Broadway and Carman Street, Camden, NJ
The Merchants Trust was organized in November of 1911. It was a small bank that catered to Camden’s business community, and was one of many small and medium sized banks active in the 1910s and 1920s. From its founding through his death in 1924 the president of the Merchants Trust was Charles Reynolds. He was succeeded in that position by George Frey. E.G. Robinson served as vice-president all through this time. The new bank acquired the house of Casper T. Sharpless at 18 Broadway, and remodeled it for use as a bank. The Merchants Trust opened its doors for business on March 4, 1912.
The Merchants Trust enjoyed great success in the years leading up to World War I, and in October of 1917 construction began on a new building, next door at 20 Broadway. Due to war-time conditions construction was delayed, and it was not until March 24, 1919 that the new Merchants Trust bank building was occupied.

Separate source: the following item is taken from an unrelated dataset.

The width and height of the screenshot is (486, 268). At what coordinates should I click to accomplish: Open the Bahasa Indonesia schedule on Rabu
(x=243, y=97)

The directors were all prominent Camden businessmen and included lumber merchant H.B. Coles, former mayor Joseph E. Nowrey, Joseph H. Forsyth, Francis B. Wallen, E. G. C. Bleakly, Elmer E. Long, Frank Hineline, Charles A. Reynolds, William G. Moore, and Highland Mills president Charles S. Boyer, who is best remembered today for his writings and work as an early president of the Camden County Historical Society. James J. Scott, a partner in the metal-working firm of Strandwitz and Scott and a prime mover in the community based effort that resulted in the construction of the Walt Whitman Hotel was also involved.
During the 1920s, a series of mergers occurred among the smaller banks of Camden. The relatively small Broadway Trust attempted to keep pace with its larger competitors by absorbing the even smaller Merchants Trust, which for 1927 had only reported $645,000 in assets. After the stock market crash of 1929, as the country slipped into the Depression, many small banks failed across the country. The Broadway Merchants Trust survived 1930, as evidenced by the stock certificate shown below, but closed shortly afterwards.